→ **EXTRACT PROVIDED**:
*** Begin section ***
Very sad news for Maple Leaf fans across the globe today. A source close to Colby Armstrong has revealed that "Army", as he is affectionately known, will be filing retirement papers with the NHL at some point in the coming days. It seems that the wacky Leaf suffers from an incurable, debilitating disease known as "Boneitis", and will be hanging up the skates in order to spend more time with his family and work on finding a cure. Armstrong, who signed with Toronto in the summer of 2010, has 202 career NHL points in 419 games.
More after the jump...
A bit of research tells us that Boneitis is an extremely rare and damaging form of Rheumatism. The bones in the human body begin to twist and break apart, eventually leading to death. Little else is known about the disease, including its cause or how it spreads from person to person. Strangely enough, Colby Armstrong's teammate Tim Connolly is one of the few worldwide survivors of this crippling disease (of note: our source indicates that Connolly and Armstrong are being kept secluded from each other to avoid a relapse for Connolly).
The hockey world has been stunned by this announcement. Bill Watters of AM640 fame expressed surprise and disappointment that Armstrong would choose to retire since he didn't think that he was a "3rd of July parade kind of player."
*** End section ***
→ **PROBLEM REQUIREMENTS**:
Continue the report on Colby Armstrong's retirement, beginning immediately after its final sentence quoting Bill Watters.

→ **THE DATA**:
*** Begin section ***
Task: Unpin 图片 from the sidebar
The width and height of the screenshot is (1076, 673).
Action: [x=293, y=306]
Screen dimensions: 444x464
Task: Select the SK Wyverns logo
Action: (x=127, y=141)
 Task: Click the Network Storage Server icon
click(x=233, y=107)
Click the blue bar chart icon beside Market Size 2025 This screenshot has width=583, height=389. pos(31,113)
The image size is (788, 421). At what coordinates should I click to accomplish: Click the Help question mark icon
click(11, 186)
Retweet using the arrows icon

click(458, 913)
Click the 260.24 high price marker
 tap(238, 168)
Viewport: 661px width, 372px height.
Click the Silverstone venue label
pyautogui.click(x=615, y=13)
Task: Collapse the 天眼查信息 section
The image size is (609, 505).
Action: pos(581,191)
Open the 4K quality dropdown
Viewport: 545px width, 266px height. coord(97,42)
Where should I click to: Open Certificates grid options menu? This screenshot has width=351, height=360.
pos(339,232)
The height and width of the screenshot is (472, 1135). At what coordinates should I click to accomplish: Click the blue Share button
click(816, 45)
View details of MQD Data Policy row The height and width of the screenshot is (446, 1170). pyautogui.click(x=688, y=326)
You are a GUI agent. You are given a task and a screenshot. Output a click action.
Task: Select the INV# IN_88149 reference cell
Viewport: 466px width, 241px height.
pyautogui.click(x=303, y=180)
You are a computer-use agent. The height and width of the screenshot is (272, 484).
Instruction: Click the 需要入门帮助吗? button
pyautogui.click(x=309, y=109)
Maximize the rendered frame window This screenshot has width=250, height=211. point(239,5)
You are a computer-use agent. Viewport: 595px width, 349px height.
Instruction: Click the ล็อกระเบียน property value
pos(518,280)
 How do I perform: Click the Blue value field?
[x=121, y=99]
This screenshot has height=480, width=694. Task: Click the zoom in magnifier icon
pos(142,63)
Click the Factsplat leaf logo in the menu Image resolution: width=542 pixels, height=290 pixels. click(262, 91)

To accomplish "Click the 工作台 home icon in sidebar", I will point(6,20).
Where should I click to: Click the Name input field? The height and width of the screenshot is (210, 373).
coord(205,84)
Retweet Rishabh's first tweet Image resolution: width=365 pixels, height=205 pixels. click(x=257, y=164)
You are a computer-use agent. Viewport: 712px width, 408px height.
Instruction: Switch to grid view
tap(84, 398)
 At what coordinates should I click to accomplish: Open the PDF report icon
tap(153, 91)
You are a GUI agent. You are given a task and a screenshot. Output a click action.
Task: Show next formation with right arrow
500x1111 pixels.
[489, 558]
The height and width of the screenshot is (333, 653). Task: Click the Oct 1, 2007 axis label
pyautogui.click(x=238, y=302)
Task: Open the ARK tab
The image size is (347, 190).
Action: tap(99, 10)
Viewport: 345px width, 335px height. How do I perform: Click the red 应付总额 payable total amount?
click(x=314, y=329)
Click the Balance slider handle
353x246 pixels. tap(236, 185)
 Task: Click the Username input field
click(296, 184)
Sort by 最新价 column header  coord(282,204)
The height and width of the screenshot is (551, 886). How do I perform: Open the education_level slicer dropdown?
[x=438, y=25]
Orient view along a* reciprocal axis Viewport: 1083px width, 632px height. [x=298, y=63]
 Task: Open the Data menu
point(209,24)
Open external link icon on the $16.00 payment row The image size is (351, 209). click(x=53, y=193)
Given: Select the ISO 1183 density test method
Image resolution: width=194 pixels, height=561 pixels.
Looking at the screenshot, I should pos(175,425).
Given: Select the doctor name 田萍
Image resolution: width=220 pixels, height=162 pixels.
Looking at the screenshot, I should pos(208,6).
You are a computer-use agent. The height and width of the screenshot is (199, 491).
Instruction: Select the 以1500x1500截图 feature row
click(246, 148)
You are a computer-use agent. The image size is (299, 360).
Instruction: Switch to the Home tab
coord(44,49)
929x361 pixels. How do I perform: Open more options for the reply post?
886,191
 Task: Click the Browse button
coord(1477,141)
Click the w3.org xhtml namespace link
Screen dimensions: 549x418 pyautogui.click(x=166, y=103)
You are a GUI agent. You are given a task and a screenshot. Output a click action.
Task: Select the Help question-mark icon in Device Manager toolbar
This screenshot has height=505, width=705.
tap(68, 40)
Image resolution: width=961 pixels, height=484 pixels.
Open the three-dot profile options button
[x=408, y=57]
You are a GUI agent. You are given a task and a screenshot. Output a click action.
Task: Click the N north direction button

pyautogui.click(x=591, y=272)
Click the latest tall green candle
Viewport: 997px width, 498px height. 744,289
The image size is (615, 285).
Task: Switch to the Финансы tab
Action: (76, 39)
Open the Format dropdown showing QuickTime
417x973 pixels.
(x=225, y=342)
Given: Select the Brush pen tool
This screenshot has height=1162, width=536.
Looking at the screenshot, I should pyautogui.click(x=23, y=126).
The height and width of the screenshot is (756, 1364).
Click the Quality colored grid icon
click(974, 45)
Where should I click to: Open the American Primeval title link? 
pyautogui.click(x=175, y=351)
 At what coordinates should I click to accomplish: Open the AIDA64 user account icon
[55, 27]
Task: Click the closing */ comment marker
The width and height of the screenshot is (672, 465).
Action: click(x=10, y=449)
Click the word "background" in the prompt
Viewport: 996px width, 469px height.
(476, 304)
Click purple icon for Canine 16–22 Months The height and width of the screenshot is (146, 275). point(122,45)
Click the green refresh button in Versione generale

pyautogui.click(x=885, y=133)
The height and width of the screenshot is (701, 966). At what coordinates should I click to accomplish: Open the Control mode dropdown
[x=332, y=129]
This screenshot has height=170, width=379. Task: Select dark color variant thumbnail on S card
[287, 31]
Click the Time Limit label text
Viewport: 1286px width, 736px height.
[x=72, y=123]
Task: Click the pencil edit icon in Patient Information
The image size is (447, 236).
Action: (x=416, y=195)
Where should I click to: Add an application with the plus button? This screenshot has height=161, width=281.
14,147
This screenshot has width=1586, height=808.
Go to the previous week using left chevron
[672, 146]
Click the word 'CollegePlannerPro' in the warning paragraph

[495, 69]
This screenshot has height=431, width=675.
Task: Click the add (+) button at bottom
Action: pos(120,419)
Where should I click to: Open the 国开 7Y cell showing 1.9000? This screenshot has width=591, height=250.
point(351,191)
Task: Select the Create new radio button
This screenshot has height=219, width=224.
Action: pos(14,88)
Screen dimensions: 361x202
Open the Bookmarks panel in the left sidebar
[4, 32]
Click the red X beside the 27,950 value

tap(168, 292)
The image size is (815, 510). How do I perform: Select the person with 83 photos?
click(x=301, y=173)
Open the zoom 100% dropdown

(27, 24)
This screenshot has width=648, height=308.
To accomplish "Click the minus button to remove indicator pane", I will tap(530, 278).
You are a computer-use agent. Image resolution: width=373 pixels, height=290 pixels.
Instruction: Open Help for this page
*** End section ***
→ **EXERCISE RESPONSE**:
Glenn Healy of Hockey Night In Canada offered his medical opinion that it seemed like retirement was a little premature and that it seemed that Armstrong was "being a little bit theatrical" about the severity of his illness.
Linesman David Brisebois, who worked the final game before Armstrong's career came to an end, noted that the announcement caught him unaware as he "did not see this coming at all" despite having been witness to Colby's bout of nausea prior to the Leafs-Kings game.
Damien Cox suggested that Armstrong was one more notch in the belt for the scourge of fighting as another career was cut short. When we mentioned that there is no clear medical link between fighting and boneitis he promptly hung up the phone.
Dave Feschuk and Steve Simmons noted that Ron Wilson and Brian Burke's culture of lying had so deeply permeated the Leafs' organization that Armstrong worked tirelessly to hide his boneitis from the medical staff despite great personal risk.
We wanted to get a serious medical opinion on the consequences of living with boneitis so we reached out to Dr. John A. Zoidberg, a known expert in the field of Boneitis research, for comment but all we received in response was a voice-mail message that said "Woop woop woop woop!".